CONTENTdm Production Pilot

November 5, 2015


CONTENTdm Production Pilot Project



1)  To move forward with a small linked data project using BIBFRAME in "production" mode in order to learn what is currently feasible and where obstacles lie.

2)  To evaluate BIBFRAME as a common format for data derived from a variety of schemas:  local schema, MARC and EAD.


Corpus of Materials:

The Libraries has many digitized historical photographs in CONTENTdm.  Five collections on the theme of Alaska, Western Canada and Washington State, with a strong representation of the Klondike and the Gold Rush, were selected:  Alaska, Western Canada and United States Collection, Asahel Curtis Photo Company Photographs, Frank La Roche Photographs, William E. Meed Photographs of the Yukon Territory, and Eric A. Hegg Photographs of Alaska and the Klondike.

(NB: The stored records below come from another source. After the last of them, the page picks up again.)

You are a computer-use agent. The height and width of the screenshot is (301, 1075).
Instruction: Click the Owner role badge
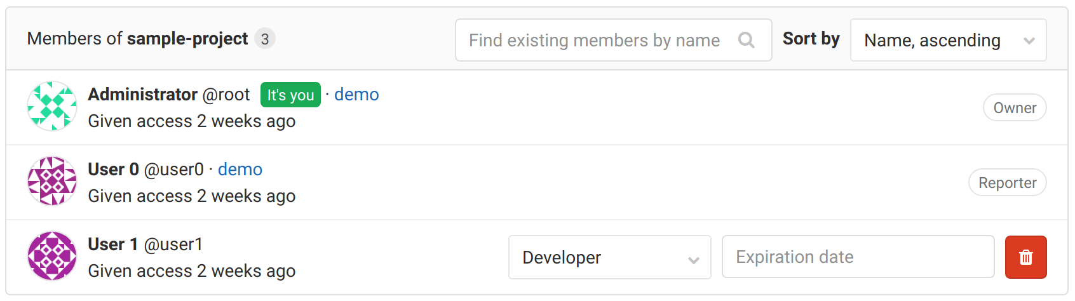(1015, 108)
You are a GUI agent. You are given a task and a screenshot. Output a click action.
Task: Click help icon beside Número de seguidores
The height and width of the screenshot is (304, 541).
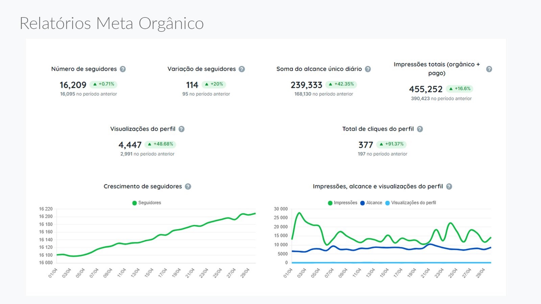click(x=123, y=69)
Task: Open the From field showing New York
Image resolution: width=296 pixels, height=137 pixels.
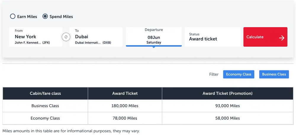Action: 36,37
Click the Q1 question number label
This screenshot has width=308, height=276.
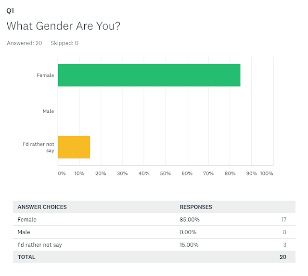(x=10, y=10)
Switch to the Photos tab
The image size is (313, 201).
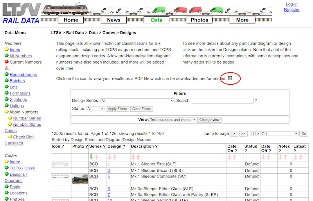[200, 20]
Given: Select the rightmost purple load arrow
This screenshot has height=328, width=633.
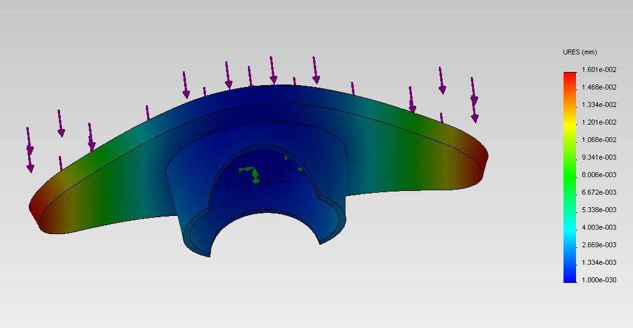Looking at the screenshot, I should click(474, 100).
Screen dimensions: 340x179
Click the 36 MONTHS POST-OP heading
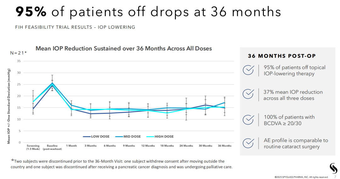282,56
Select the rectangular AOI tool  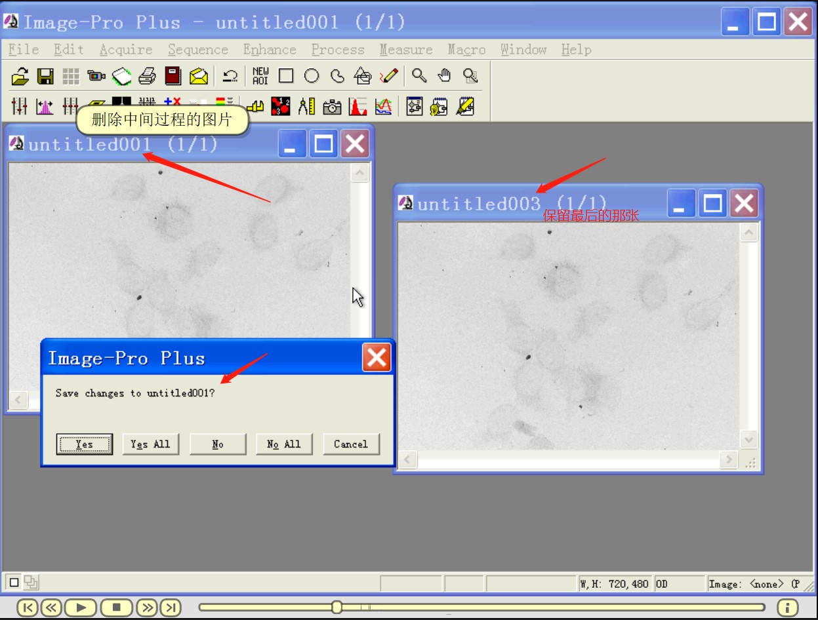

From the library catalog, approximately 1,000 MARC records related to the Klondike Gold Rush were selected, including collection level records for the five CONTENTdm collections.

Two of the five CONTENTdm collections also have EAD finding aids.


Conversion to BIBFRAME:

The metadata schemas of the five CONTENTdm collections are identical, and a mapping was developed from a local schema to BIBFRAME.  The mapping table is available (.xlsx).  Metadata for the collections was exported from CONTENTdm in XML and converted to BIBFRAME in an RDF/XML serialization using an XSLT transformation based on the mapping table.

MARC records were exported from the local library system, converted to MARCXML with MarcEdit, and then converted to BIBFRAME in an RDF/XML serialization using the Library of Congress transformation in GitHub.

EAD finding aids were evaluated but not converted.  It became apparent that the information in them duplicates what is in  metadata from CONTENTdm and collection-level MARC records.  In addition, conversion of EAD to BIBFRAME is more complex than conversion of Dublin Core or MARC and further work on it was not justified for this project.

The resulting BIBFRAME files from CONTENTdm are available here:

Alaska and Western Canada



La Roche



Evaluation of BIBFRAME linked data:

The goal is to search the combined corpus of  converted CONTENTdm and MARC records in order to evaluate how well they work together.


Current Status:

We lack a triple store and SPARQL endpoint, which are the tools needed for the next step.  In the meantime, we have stored BIBFRAME data in eXist-db and developed queries by title keyword, subject keyword, photographer, date, format and ID number using XQuery.  Queries are available through simple form web pages.  We plan to use them to see what they can reveal about BIBFRAME as a common format.